START Exercise text

Oikocredit (in full Oikocredit, Ecumenical Development Cooperative Society U.A.) is a cooperative society that offers loans or investment capital for microfinance institutions, cooperatives and small and medium-sized enterprises in developing countries. It is one of the world's largest private financiers of the microfinance sector. The idea for Oikocredit came from a 1968 meeting of the World Council of Churches. Following this, Oikocredit was established in 1975 in the Netherlands.

As a co-operative, Oikocredit finances and invests in fair trade organisations, co-operatives, microfinance institutions, and small to medium-sized enterprises in many developing countries. In 2016 Oikocredit had offices in 31 countries.

On 25 March 2010, Oikocredit announced that it had reached €1 billion in cumulative committed loans and investments since the organisation began its operations. In 2009, a year when financial institutions encountered difficult market conditions, Oikocredit achieved record high inflows: Oikocredit's capital inflow reached €62.9 million and its total assets grew by 13% to €537 million at the year end.

END Exercise text
START Dataset excerpts

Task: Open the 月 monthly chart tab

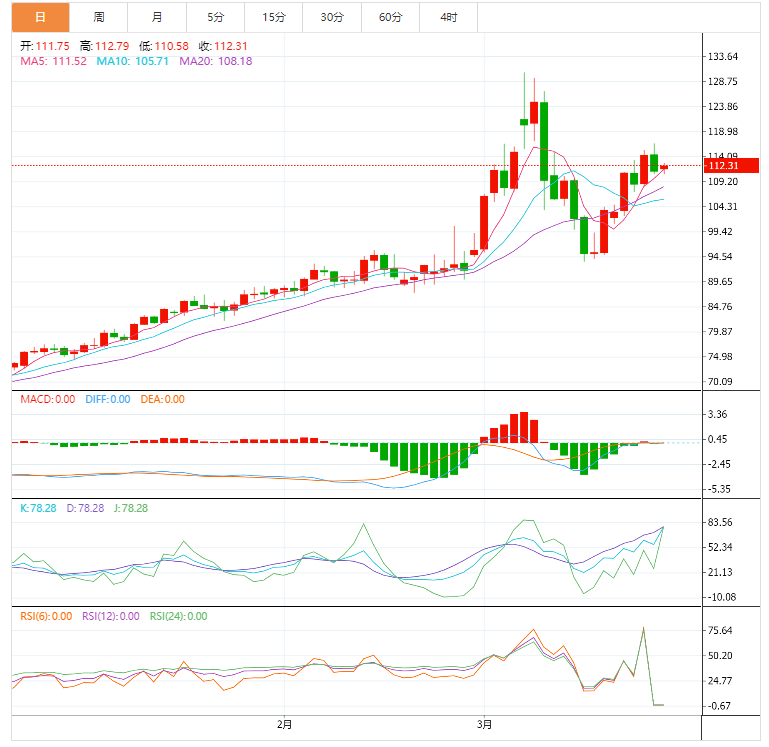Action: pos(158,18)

END Dataset excerpts
START Dataset excerpts

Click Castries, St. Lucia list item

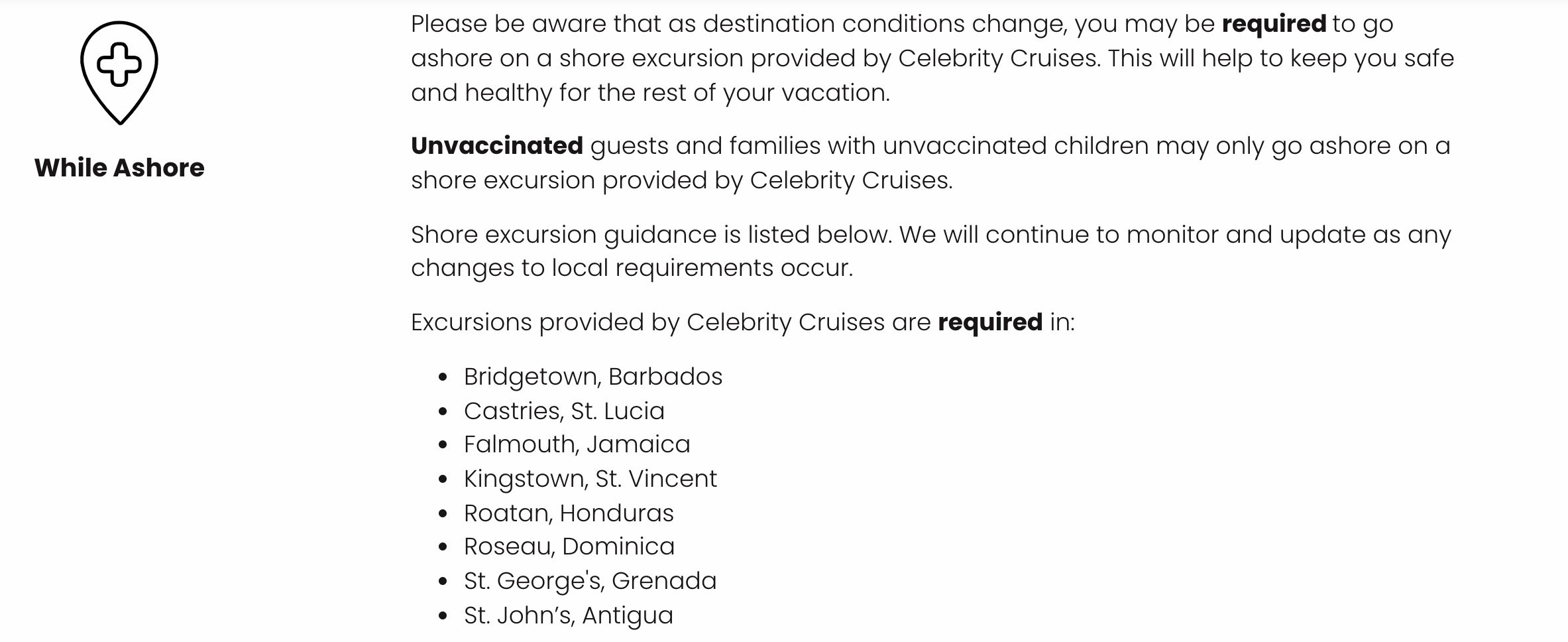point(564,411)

END Dataset excerpts

Directions »
A. List every year mentioned in the text about Oikocredit.
B. According to the text about Oikocredit, in which country was the organization established?
Use only the text about Oikocredit, not the data.

Solutions for each task »
A. 1968, 1975, 2016, 2010, 2009

B. The Netherlands